- [WORK TASK]
Give back the full listing, exactly as it is.
........
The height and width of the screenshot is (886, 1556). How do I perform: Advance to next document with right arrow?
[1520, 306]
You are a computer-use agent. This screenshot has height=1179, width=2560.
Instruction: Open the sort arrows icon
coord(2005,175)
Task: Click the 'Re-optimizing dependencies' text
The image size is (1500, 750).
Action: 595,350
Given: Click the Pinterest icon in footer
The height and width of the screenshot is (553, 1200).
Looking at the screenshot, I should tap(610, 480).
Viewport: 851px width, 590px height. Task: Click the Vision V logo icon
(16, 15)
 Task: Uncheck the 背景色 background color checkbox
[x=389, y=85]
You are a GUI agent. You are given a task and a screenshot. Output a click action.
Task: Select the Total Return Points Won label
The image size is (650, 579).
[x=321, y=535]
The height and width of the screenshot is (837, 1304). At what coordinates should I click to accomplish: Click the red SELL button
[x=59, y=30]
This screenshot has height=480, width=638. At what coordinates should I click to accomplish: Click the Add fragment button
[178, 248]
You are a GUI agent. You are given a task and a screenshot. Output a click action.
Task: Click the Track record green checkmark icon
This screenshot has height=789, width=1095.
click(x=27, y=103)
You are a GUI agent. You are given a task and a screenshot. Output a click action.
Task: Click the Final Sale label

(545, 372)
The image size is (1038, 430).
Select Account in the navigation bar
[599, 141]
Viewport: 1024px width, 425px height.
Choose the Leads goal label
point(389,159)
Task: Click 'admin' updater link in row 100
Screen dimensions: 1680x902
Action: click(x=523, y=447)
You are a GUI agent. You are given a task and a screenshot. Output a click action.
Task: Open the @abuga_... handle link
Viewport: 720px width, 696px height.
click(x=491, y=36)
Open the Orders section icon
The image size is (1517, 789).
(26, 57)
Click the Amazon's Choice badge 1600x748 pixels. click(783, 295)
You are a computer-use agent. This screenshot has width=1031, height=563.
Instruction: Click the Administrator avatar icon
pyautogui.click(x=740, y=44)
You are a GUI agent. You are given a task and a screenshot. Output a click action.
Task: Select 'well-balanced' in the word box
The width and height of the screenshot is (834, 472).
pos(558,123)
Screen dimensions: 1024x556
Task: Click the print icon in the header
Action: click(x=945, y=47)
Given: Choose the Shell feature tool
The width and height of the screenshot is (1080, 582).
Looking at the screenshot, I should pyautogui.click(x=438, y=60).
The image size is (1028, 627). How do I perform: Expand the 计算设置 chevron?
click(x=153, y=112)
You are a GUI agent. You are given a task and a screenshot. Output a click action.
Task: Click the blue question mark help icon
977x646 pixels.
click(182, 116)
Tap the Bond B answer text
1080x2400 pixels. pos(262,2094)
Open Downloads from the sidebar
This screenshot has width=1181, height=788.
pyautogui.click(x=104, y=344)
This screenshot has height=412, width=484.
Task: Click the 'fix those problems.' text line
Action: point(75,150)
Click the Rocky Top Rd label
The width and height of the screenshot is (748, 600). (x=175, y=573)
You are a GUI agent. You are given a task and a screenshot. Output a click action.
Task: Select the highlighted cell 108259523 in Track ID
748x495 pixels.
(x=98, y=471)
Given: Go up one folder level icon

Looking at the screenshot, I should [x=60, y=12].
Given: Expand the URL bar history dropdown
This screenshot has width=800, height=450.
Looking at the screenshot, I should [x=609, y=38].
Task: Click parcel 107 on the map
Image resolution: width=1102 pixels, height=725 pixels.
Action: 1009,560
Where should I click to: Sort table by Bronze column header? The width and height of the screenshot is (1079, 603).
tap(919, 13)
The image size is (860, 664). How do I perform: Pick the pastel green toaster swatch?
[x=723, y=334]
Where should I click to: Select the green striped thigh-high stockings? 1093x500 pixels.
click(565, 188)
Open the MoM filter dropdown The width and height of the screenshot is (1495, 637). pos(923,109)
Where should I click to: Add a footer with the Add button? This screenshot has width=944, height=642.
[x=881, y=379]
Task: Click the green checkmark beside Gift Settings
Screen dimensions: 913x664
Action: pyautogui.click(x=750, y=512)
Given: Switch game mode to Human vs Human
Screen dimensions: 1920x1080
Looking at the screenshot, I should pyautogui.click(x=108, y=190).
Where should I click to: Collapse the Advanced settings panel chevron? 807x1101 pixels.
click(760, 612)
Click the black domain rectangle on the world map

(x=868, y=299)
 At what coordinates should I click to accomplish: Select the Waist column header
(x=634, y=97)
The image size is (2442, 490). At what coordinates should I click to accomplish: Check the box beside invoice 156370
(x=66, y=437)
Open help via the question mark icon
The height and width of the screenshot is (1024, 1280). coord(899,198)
........
- [OUTPUT FOR THIS EXERCISE]
The height and width of the screenshot is (886, 1556). How do I perform: Advance to next document with right arrow?
[1520, 306]
You are a computer-use agent. This screenshot has height=1179, width=2560.
Instruction: Open the sort arrows icon
coord(2005,175)
Task: Click the 'Re-optimizing dependencies' text
The image size is (1500, 750).
Action: 595,350
Given: Click the Pinterest icon in footer
The height and width of the screenshot is (553, 1200).
Looking at the screenshot, I should tap(610, 480).
Viewport: 851px width, 590px height. Task: Click the Vision V logo icon
(16, 15)
 Task: Uncheck the 背景色 background color checkbox
[x=389, y=85]
You are a GUI agent. You are given a task and a screenshot. Output a click action.
Task: Select the Total Return Points Won label
The image size is (650, 579).
[x=321, y=535]
The height and width of the screenshot is (837, 1304). At what coordinates should I click to accomplish: Click the red SELL button
[x=59, y=30]
This screenshot has height=480, width=638. At what coordinates should I click to accomplish: Click the Add fragment button
[178, 248]
You are a GUI agent. You are given a task and a screenshot. Output a click action.
Task: Click the Track record green checkmark icon
This screenshot has height=789, width=1095.
click(x=27, y=103)
You are a GUI agent. You are given a task and a screenshot. Output a click action.
Task: Click the Final Sale label

(545, 372)
The image size is (1038, 430).
Select Account in the navigation bar
[599, 141]
Viewport: 1024px width, 425px height.
Choose the Leads goal label
point(389,159)
Task: Click 'admin' updater link in row 100
Screen dimensions: 1680x902
Action: click(x=523, y=447)
You are a GUI agent. You are given a task and a screenshot. Output a click action.
Task: Open the @abuga_... handle link
Viewport: 720px width, 696px height.
click(x=491, y=36)
Open the Orders section icon
The image size is (1517, 789).
(26, 57)
Click the Amazon's Choice badge 1600x748 pixels. click(783, 295)
You are a computer-use agent. This screenshot has width=1031, height=563.
Instruction: Click the Administrator avatar icon
pyautogui.click(x=740, y=44)
You are a GUI agent. You are given a task and a screenshot. Output a click action.
Task: Select 'well-balanced' in the word box
The width and height of the screenshot is (834, 472).
pos(558,123)
Screen dimensions: 1024x556
Task: Click the print icon in the header
Action: click(x=945, y=47)
Given: Choose the Shell feature tool
The width and height of the screenshot is (1080, 582).
Looking at the screenshot, I should pyautogui.click(x=438, y=60).
The image size is (1028, 627). How do I perform: Expand the 计算设置 chevron?
click(x=153, y=112)
You are a GUI agent. You are given a task and a screenshot. Output a click action.
Task: Click the blue question mark help icon
977x646 pixels.
click(182, 116)
Tap the Bond B answer text
1080x2400 pixels. pos(262,2094)
Open Downloads from the sidebar
This screenshot has width=1181, height=788.
pyautogui.click(x=104, y=344)
This screenshot has height=412, width=484.
Task: Click the 'fix those problems.' text line
Action: point(75,150)
Click the Rocky Top Rd label
The width and height of the screenshot is (748, 600). (x=175, y=573)
You are a GUI agent. You are given a task and a screenshot. Output a click action.
Task: Select the highlighted cell 108259523 in Track ID
748x495 pixels.
(x=98, y=471)
Given: Go up one folder level icon

Looking at the screenshot, I should [x=60, y=12].
Given: Expand the URL bar history dropdown
This screenshot has width=800, height=450.
Looking at the screenshot, I should [x=609, y=38].
Task: Click parcel 107 on the map
Image resolution: width=1102 pixels, height=725 pixels.
Action: 1009,560
Where should I click to: Sort table by Bronze column header? The width and height of the screenshot is (1079, 603).
tap(919, 13)
The image size is (860, 664). How do I perform: Pick the pastel green toaster swatch?
[x=723, y=334]
Where should I click to: Select the green striped thigh-high stockings? 1093x500 pixels.
click(565, 188)
Open the MoM filter dropdown The width and height of the screenshot is (1495, 637). pos(923,109)
Where should I click to: Add a footer with the Add button? This screenshot has width=944, height=642.
[x=881, y=379]
Task: Click the green checkmark beside Gift Settings
Screen dimensions: 913x664
Action: pyautogui.click(x=750, y=512)
Given: Switch game mode to Human vs Human
Screen dimensions: 1920x1080
Looking at the screenshot, I should pyautogui.click(x=108, y=190).
Where should I click to: Collapse the Advanced settings panel chevron? 807x1101 pixels.
click(760, 612)
Click the black domain rectangle on the world map

(x=868, y=299)
 At what coordinates should I click to accomplish: Select the Waist column header
(x=634, y=97)
The image size is (2442, 490). At what coordinates should I click to accomplish: Check the box beside invoice 156370
(x=66, y=437)
Open help via the question mark icon
The height and width of the screenshot is (1024, 1280). coord(899,198)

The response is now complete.